Cooling by expansion, by JT Expansion or by Turbo-Expander, is normally used for high pressure natural gas streams and often requires gas re-compression to deliver the treated gas to the transport pipeline; while the direct refrigeration by means of propane Chiller Unit is more suited for treating a low or medium pressure associated gas stream.
Finally, the gas cooling processes used for the hydrocarbon dew point control are the same as used for LPG or NGL recovery (refer to NGL/LPG Recovery and Fractionation) but the minimum operating temperatures are normally higher than for LPG or NGL recovery.
Silica Gel Adsorption for combined Water & Hydrocarbon Dew Point Control: Silica gel is porous solid in form of beads able to adsorb both water & heavy hydrocarbons (C6+) from natural gas. It is suitable for treating high pressure natural gas streams allowing the control of both water and hydrocarbon dew points in a single process unit and with minimum pressure drops.

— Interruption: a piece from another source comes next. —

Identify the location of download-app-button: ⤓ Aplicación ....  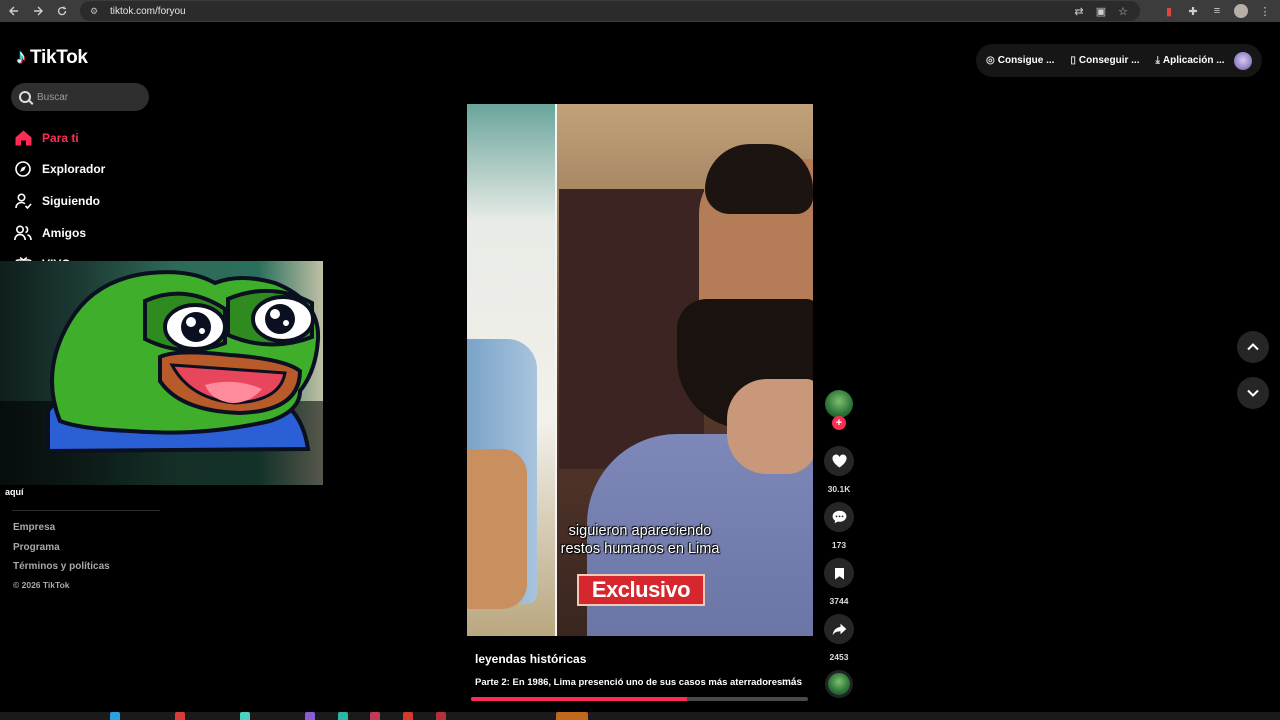
(1190, 60).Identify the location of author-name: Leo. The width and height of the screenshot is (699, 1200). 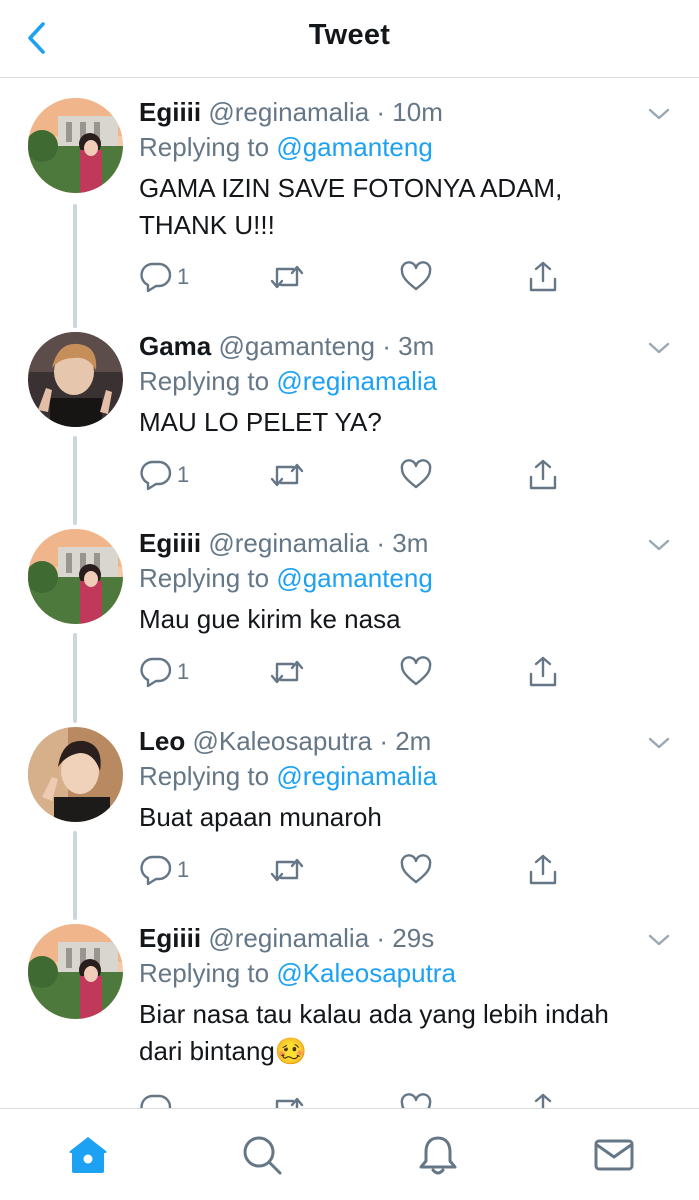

Adsorption conditions for hydrocarbons are higher pressure (> 35 bar) and lower temperatures (< 40 °C). Adsorption is not influenced by the treated gas vapour-liquid equilibrium and it is effective even above Critical Pressure (limit of conventional cooling technologies); a high activity silica gel will be used to adsorb hydrocarbons.
Like for mol. sieves, the operation of unit is cyclical. After a silica gel bed is saturated, it is regenerated by means of heating through a slip stream of feed gas. Heating temperature is 280 °C and after heating the bed is cooled to recover adsorption capacity. Regeneration cycles are short and typical regeneration time is 100 - 120 minutes (much shorter than mol. sieves).